An initial position

On August 20, 2011 Luis BolaƱos Mures alerted me on a contest called 'The Thousand Year Game Design Challenge', organized by Daniel Solis.

I thought I had a good entry in Sygo, Nick Bentley joined with Catchup, Luis himself entered his intruiging connection game Yodd and Mark Steere entered his Dots & Boxes simplification Flume. I also invited Corey Clark to join with Slither, but he didn't react.

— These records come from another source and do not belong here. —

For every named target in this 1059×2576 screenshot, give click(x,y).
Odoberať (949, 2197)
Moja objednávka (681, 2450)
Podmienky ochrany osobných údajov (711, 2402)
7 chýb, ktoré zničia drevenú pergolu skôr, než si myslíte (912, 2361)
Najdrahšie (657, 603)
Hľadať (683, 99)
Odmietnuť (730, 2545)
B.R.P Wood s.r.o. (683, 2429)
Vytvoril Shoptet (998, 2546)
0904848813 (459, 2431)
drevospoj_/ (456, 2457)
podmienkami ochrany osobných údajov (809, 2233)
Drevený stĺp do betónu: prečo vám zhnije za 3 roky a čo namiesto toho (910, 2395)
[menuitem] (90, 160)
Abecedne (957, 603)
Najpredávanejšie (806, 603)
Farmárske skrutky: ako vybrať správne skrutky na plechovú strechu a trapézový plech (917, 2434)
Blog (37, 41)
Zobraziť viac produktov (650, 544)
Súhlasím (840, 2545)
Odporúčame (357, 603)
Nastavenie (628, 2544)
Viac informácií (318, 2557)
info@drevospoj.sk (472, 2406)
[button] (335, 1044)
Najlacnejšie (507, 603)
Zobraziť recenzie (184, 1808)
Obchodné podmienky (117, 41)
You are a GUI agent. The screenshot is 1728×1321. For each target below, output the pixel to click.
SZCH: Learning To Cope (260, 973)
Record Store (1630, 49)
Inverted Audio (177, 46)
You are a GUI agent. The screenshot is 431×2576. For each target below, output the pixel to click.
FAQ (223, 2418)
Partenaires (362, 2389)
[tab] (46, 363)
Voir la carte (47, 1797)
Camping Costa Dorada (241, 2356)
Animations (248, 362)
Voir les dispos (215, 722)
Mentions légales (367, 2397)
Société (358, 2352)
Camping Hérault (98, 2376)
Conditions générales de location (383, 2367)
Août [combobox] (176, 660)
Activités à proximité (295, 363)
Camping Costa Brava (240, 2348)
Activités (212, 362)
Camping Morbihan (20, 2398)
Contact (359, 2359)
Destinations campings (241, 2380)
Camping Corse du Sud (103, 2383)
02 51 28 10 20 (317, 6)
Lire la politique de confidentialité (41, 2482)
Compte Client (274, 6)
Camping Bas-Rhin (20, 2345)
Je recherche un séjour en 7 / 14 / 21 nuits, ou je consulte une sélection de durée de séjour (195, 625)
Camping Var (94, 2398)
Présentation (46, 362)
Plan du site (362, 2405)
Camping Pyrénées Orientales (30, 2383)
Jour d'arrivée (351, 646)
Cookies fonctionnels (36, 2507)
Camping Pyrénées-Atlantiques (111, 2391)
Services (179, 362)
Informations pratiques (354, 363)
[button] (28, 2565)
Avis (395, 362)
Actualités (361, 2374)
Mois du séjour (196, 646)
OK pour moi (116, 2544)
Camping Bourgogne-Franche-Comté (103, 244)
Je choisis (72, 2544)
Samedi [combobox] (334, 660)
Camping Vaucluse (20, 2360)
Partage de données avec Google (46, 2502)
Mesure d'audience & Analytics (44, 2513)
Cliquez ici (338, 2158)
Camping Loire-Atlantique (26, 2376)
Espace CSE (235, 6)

Still it was his game that got me thinking about simple placement & movement combinations such as for instance employed in Slither. It lead to a chain of associative ideas that solidified in Pylyx on August the 31st.
I decided on a placement stage wherein players alternately place a man on a square satisfiying the 'free row & column' condition, despite the fact that there's a turn order advantage to consider. The alternative would have been the 'Marquisian Method' that I previously had employed in the twin games Swish & Squeeze. But I felt that player interaction in the placement phase would be preferable. Immediately after its publication Phil Carmody replied to the effect that he saw stalemate as a potential problem. I agreed and as yet gave columns the previously considered option to split, moving only the top part according to its height. It means that an immobile column will always have mobile top parts.
After a week I decided to add the four 10x1 sidebars to the board, excluding them from the initial set-up, but including them in the playing area. It puts an end to attempts to immediately wall in a single on the edge completely.

And then I decided, as far as inventing games goes, to call it a day. I did that before and of course you can never know, but I feel drained of ambition. It's hard to beat Symple and Sygo, and Pylyx didn't seem to bad a game to finish with. It wasn't to be though. It's in the blood and I was to go on till 2018.